Your Shriveling 401(K): Thank Financial Red Tape and the Foreclosure Furor

If your 401(K) has shrunken recently, it may be due to falling bank stocks, like Bank of America stock, which has fallen from over $19 a share to less than $12 a share over the last six months.   Most 401(K)s indirectly own Bank of America stock, because its stock is held both by most large diversified mutual funds, and by most index funds.

Bank of America just reported a $7.3 billion loss due to $9.87 billion in costs resulting from the restrictions on debit cards contained in the 2010 Dodd-Frank Act backed by the Obama administration.  (Those restrictions will also result in sizeable costs being passed on to consumers, while benefiting certain politically-connected businesses.  Other provisions in the Dodd-Frank Act not only harm banks and the economy, but are resulting in the return of some checking account monthly fees and per-check fees, while another costly law called the CARD Act is leading to the return of annual fees on some credit cards.)

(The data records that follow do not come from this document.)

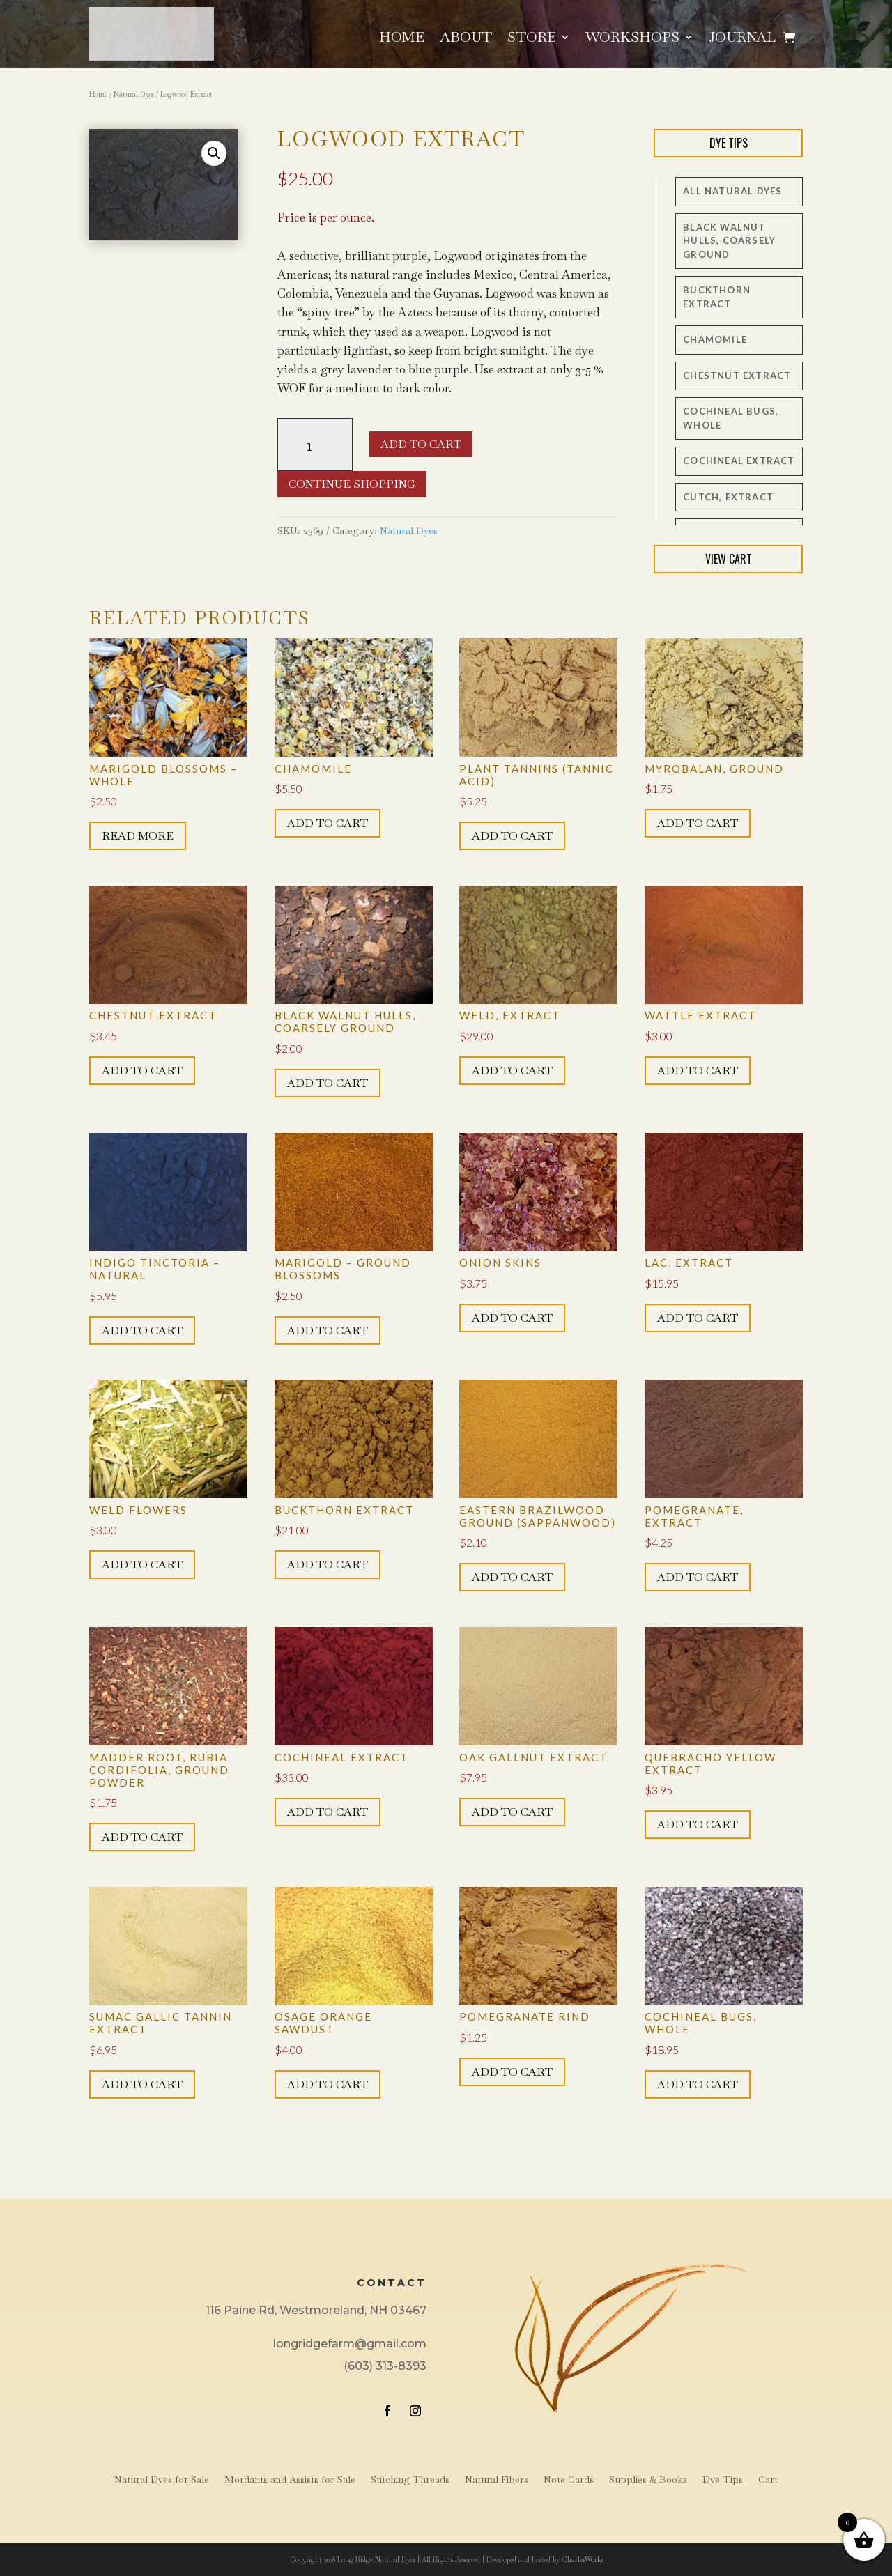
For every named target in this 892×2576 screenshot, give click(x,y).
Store (531, 39)
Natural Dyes (134, 94)
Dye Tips (728, 142)
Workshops (632, 39)
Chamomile (715, 339)
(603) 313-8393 (385, 2366)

But Bank of America’s stock value has fallen more due to the recent furor over foreclosures and the possibility that paperwork errors and securitization may thwart foreclosures against defaulting mortgage borrowers.  Bank of America temporarily halted foreclosures in all fifty states.  Leading law professor Richard Epstein explains how a permanent halt to foreclosures would be a disaster for “prudent borrowers and lenders,” as “those purchasers who bought homes out of foreclosure proceedings may well be forced to defend their titles against the original borrowers who went into default.”  At AOL News, Marty Robins gives additional reasons why a halt to foreclosures is a bad idea that would delay “economic recovery,” wipe out bank capital, reduce their “lending capacity,” and increase “interest rates” on mortgages.  A Washington Post story illustrates the negative ripple effects on the economy and ordinary citizens of halting foreclosures.

Bank of America stock fell more than 4 percent today after the New York Fed and others threatened to sue Bank of America to force it to repurchase $47 billion in mortgage securities that soured.  (Earlier, the Fed pressured Bank of America into buying a collapsing Wall Street investment firm whose failure it perceived as threatening the economy.   And the New York Fed, then headed by Timothy Geithner, used the AIG bailout to make billions in unnecessary payments to politically-connected financial firms that didn’t even need the money. )

Earlier this month, perhaps to appease politicians, Bank of America suspended foreclosures in all 50 states after sloppy paperwork in some foreclosures became apparent.  Now, it’s trying to resume foreclosures in 23 states, after a review disclosed no examples of innocent homeowners being foreclosed upon by it.  But state attorneys general smell blood and are pressing the banks not to resume foreclosures at all.